Condry, Ian. (2004). Cultures of Music Piracy: An Ethnographic Comparison of the US and Japan. International Journal of Cultural Studies. 7 (3), pg. 343-363.

Steinmetz, K., K. Tunnell (2013). Under the Pixelated Jolly Roger: A Study of On-Line Pirates. Deviant Behavior. 34 (1), pg. 53-67

graphic credit: http://www.phones4u.co.uk/News/Articles/2009/11/Illegal%20Downloads/Article.asp

We Are a Happy Group of Consumers

imagesCAJQ1JAQ

It seem that our group is quite happy to be consumers of online entertainment rather than producers. Most of us don’t believe we have the talent or enough knowledge of how to produce something of any quality that someone would be interested in viewing. A lot of us do not have any desire to produce something as we are not looking for any recognition for our skills or talents.

I noticed that some people in our group stated that they were afraid of their talent being judged in a public forum. It’s almost like having stage fright in front of an audience even though we do not even know the viewers personally who would be watching our content. This is something I found very interesting. We did not want to fail, so we did not even try to participate.

So, we look to others who apparently we feel know what they are doing and are professional enough to be producers to create content.
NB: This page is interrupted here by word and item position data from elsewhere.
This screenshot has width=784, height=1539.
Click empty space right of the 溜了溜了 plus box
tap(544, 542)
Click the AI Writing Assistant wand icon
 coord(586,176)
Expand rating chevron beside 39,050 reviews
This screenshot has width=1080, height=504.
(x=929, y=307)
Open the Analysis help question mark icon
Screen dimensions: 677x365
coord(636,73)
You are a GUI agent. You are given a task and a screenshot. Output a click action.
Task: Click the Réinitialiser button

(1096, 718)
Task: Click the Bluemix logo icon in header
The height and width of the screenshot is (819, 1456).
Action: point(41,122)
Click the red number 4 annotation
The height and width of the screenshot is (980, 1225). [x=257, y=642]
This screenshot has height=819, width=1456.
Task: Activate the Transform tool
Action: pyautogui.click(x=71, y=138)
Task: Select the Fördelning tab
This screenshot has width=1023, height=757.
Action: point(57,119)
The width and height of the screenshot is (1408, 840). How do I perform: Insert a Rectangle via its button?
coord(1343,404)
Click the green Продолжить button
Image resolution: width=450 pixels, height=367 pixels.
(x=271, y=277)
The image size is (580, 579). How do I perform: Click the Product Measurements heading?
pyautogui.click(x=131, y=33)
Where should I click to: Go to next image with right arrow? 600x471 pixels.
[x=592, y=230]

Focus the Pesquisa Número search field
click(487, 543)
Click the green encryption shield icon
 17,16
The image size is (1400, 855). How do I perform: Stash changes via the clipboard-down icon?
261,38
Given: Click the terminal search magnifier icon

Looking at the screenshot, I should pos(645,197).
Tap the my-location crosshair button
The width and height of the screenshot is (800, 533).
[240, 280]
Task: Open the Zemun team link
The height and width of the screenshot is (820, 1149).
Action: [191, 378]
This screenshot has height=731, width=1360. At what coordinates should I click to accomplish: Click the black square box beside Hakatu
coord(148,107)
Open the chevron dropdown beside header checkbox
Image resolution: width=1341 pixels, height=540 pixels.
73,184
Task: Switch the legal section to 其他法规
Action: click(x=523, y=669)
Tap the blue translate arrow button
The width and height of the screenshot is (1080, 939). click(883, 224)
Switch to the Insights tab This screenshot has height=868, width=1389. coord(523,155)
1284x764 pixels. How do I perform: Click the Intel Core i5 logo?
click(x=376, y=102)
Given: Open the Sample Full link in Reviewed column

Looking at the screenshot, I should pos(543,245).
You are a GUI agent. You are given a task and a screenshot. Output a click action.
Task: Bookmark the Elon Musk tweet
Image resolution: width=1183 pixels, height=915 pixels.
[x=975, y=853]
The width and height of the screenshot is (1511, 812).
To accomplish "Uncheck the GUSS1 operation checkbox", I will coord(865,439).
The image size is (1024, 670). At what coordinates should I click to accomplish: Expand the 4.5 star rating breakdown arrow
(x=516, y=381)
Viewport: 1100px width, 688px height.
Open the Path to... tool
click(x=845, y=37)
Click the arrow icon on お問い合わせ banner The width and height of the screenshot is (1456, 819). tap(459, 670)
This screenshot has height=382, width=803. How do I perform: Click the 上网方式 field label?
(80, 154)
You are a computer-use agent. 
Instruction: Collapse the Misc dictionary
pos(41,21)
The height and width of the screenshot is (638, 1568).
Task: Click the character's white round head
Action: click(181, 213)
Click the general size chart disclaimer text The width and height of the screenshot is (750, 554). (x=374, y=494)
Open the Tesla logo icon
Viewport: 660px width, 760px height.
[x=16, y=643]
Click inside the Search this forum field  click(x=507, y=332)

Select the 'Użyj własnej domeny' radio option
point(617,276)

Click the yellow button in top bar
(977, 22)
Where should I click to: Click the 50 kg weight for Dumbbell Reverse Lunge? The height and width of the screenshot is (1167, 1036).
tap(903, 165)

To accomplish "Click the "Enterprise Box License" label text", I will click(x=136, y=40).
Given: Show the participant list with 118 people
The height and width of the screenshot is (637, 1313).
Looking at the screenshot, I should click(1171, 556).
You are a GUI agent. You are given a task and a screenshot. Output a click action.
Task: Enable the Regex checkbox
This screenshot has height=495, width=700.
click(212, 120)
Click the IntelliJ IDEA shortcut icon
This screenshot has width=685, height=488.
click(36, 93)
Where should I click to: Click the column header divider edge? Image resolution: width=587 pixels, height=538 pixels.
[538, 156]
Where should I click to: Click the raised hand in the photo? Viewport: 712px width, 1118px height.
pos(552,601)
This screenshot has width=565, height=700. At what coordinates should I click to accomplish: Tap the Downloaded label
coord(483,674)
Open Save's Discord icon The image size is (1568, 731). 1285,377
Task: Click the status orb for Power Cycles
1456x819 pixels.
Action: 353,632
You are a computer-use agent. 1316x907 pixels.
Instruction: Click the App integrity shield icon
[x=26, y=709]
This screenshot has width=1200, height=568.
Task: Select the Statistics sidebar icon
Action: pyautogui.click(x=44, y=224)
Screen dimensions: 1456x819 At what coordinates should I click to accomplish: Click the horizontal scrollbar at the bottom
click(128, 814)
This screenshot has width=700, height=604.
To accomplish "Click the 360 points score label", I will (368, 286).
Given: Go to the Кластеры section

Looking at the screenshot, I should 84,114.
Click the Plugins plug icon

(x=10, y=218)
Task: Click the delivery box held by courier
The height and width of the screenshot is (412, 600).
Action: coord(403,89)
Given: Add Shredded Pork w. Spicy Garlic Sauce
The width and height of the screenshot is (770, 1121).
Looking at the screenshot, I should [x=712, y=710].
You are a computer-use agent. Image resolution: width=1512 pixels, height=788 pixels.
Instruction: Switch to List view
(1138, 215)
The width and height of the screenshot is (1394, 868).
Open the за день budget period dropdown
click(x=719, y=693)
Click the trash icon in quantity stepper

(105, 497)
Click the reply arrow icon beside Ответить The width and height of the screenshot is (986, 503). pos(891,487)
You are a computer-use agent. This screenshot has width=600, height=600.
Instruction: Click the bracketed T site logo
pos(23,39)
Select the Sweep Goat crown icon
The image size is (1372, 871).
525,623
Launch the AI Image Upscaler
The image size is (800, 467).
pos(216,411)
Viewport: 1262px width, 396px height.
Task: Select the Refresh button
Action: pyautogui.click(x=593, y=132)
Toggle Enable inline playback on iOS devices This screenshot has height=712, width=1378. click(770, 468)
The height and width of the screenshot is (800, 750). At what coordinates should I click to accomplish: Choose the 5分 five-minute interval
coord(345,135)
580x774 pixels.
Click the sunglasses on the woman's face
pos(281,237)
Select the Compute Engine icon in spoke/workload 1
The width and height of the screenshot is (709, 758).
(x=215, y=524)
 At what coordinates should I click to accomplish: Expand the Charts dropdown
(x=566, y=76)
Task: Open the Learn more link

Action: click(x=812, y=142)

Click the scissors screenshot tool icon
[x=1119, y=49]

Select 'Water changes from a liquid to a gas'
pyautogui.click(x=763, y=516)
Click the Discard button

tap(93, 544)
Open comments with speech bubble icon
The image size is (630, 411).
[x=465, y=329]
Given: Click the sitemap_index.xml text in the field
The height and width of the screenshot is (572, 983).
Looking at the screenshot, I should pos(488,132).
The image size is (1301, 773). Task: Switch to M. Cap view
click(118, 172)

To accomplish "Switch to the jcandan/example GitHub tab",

We follow the majority to be consumers rather than take the risk of the minority and become producers. We take the safe road of only watching content and prefer to remain anonymous in the online world. This is akin to many things in our society. Most people choose to be followers as it is an easier job than to put ourselves out there to be leaders.

For me, creating the video for this course, was a complete learning experience. I was not even aware there was a video editor available for YouTube. I think I did okay for this being my first creation and I am quite happy to share my finished project.